Snidely, you stated that " I believe a properly constructed acid wrapped rod does not exert a twisting torque on the blank while casting." I submit that no matter how rod guides are wrapped, there will be twisting torque during any cast hard enough to put a typical casting bend in the blank. Consider the traditional way of casting a righty baitcaster: at the start of the cast, the handles of the reel face the sky, and the guides point to the left of the rod. Spiral-wrap that same rod, and the tip guides will point to the right of the rod. Now the caster accelerates the rod backward. The lure resists acceleration, so the rod bends toward the lure and the line tries to twist the guides toward the lure (whether those guides are on the right or the left side of the rod). During the backcast, the rod straightens as the lure flips over the rod and now, as the rod loads and is driven forward on the forward cast, the rod torques in the opposite direction toward the now-trailing lure.
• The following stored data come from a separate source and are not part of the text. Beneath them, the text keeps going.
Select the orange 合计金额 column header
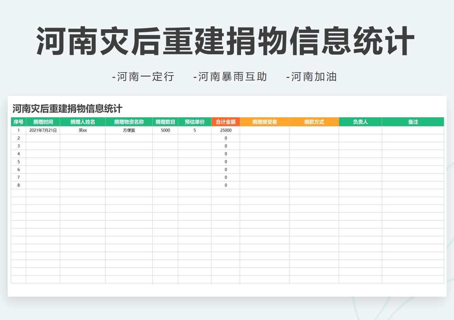This screenshot has height=320, width=454. coord(226,122)
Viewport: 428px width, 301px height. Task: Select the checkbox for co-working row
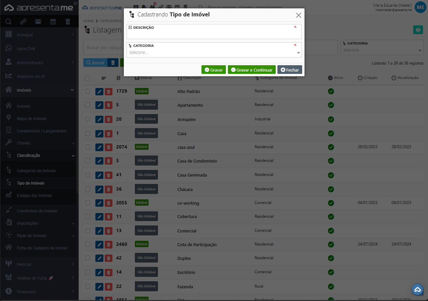(88, 203)
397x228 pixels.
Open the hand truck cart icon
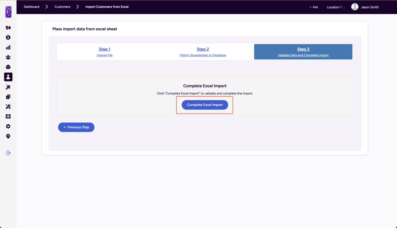click(x=8, y=87)
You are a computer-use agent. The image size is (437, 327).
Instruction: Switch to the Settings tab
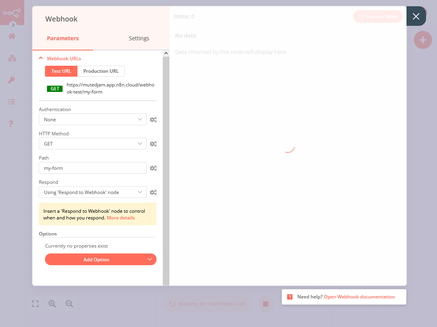click(139, 38)
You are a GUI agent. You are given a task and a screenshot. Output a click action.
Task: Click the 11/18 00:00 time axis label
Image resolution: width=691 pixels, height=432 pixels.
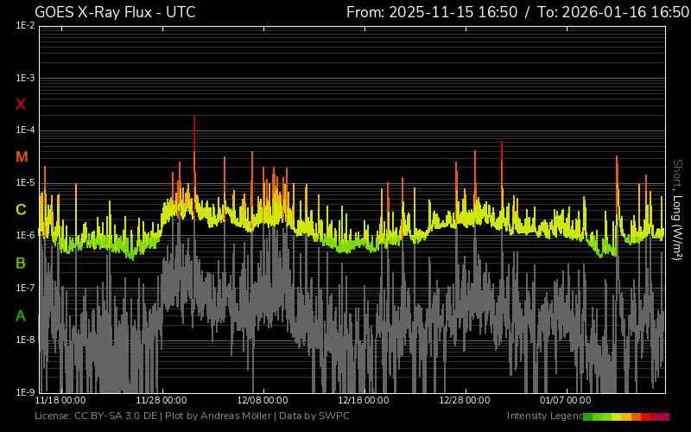point(60,401)
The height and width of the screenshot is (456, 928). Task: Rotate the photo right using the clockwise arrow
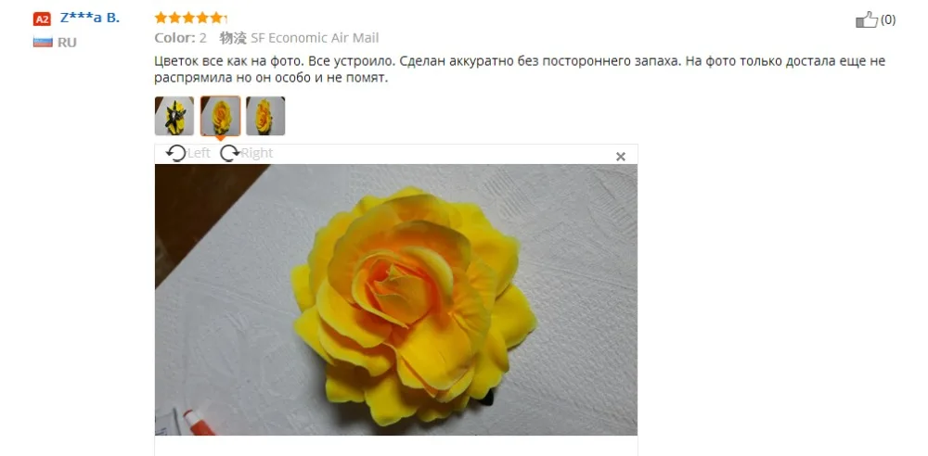(229, 153)
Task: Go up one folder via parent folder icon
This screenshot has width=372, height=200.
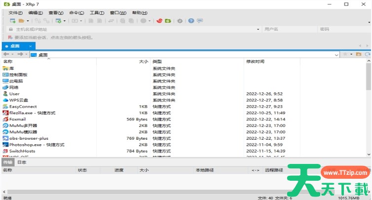Action: [359, 54]
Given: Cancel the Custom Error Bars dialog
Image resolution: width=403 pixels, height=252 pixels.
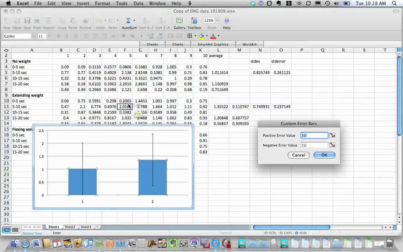Looking at the screenshot, I should click(299, 155).
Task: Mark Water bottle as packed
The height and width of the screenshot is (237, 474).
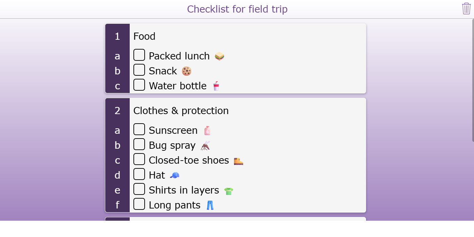Action: pyautogui.click(x=139, y=85)
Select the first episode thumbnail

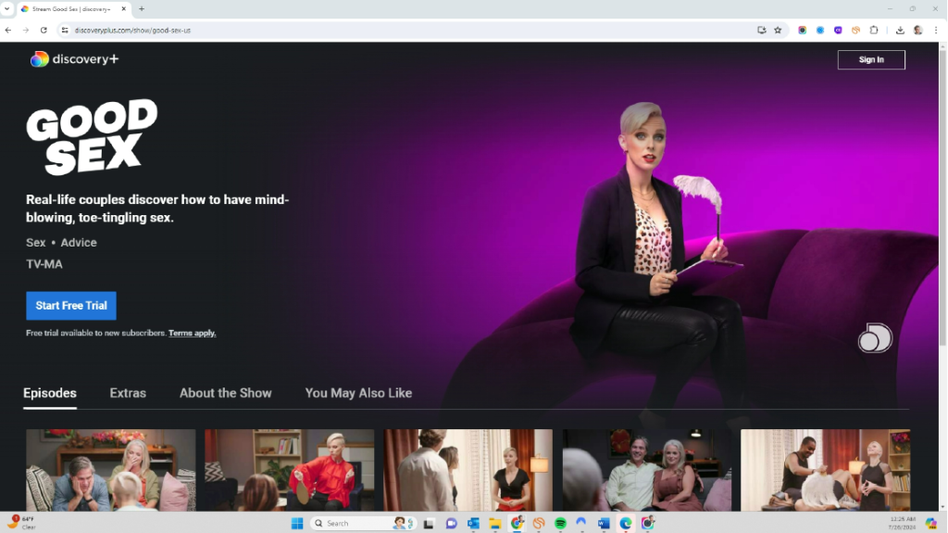110,469
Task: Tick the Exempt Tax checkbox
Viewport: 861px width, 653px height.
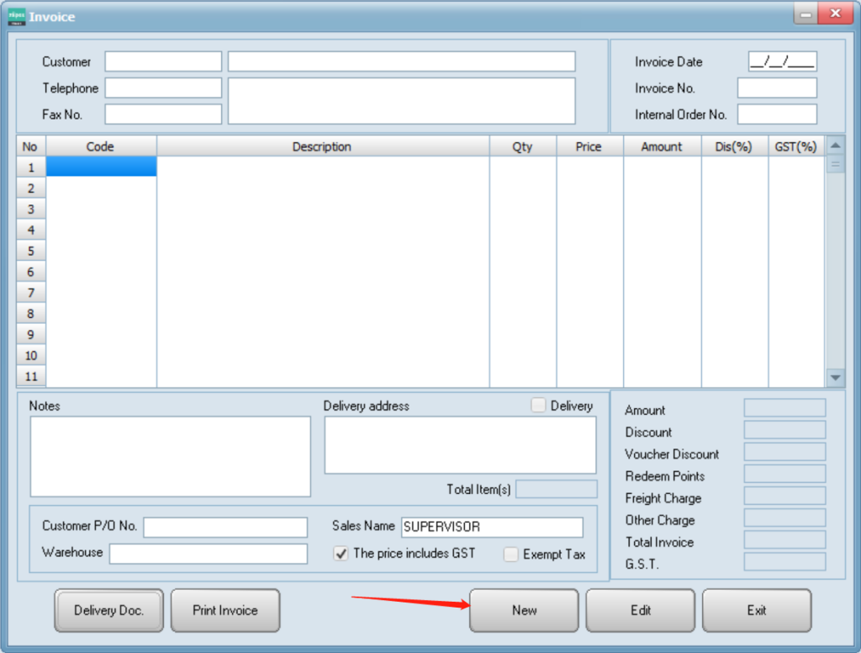Action: pyautogui.click(x=511, y=555)
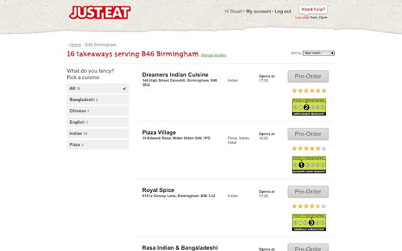Go to Home breadcrumb

[x=75, y=45]
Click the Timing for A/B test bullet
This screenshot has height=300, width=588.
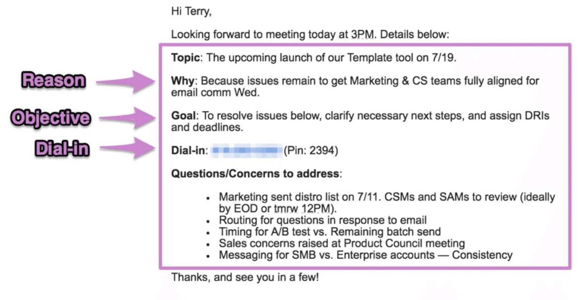point(330,232)
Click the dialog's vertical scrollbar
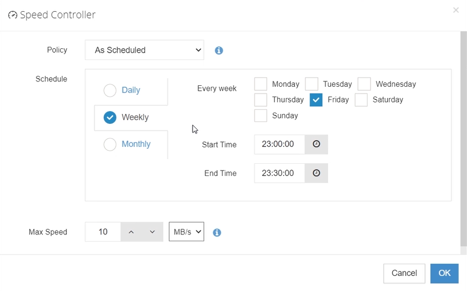The image size is (467, 291). point(464,139)
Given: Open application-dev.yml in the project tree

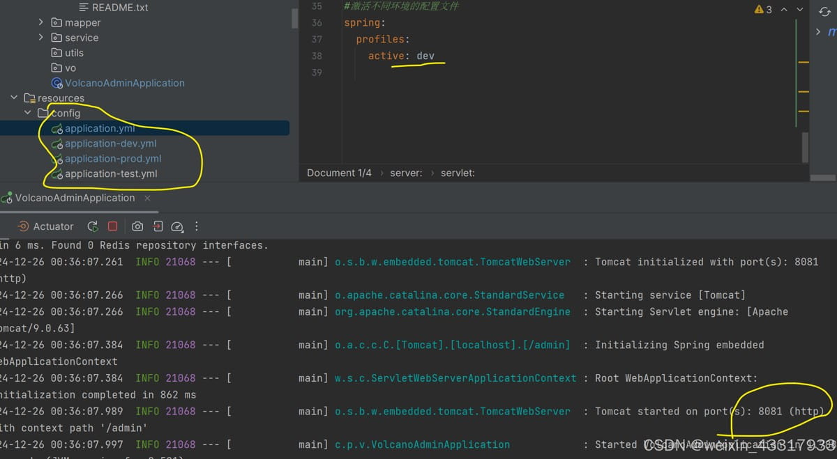Looking at the screenshot, I should pos(110,143).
The degree of bend that develops in the rod can be quite deep, depending on the weight of the lure and the power of the cast; it is often as deep as--or even deeper than--the rod ever holds a sustained bend in fighting an average bass. (This sounds surprising, I know, but watch your boat partner casting and fighting fish, or watch some fishing videos, and I think you'll see this. One might even see the potential for unexpected microfractures to develop in casting, if that's what happens when rods are subjected to torque.)
Now, if you held a standard-wrap baitcasting rod in a nontraditional way--say, with the guides facing the sky at the start of the cast--then the torque would only happen as you swept the rod back, and would be the same direction of torque exerted by a pullling fish, but to a lesser degree for light lures on a stiff blank and definitely for a shorter time.
If one were to cast a spiral-wrapped baitcaster with the guides pointing down at the start (as in a spinning rod), then there would be no torque while initiating the backcast, but as the rod loaded for the forward cast there would be the same kind of torque one gets in fighting a fish with top-wrapped guides. And this would be happening every single cast, not just the few times during a trip one caught a fish big enough to put a comparable bend in the rod.
Does the length of time a rod experiences torque have more of an impact than the frequency with which it is subjected to torque (if there is any impact at all)? Apparently, nobody knows. If evidence does become available, most of us will probably read it at this site first.
And that's the last I have to say about this.
this entire diatribe is pure conjecture - i dont cast that way - I will need more proof . Please re-edit every sentence so it reads - I theoretically believe...blah, blah, blah---- until such proof is provided
I get it now- you just like holding others to standards you dont/cannot follow yourself.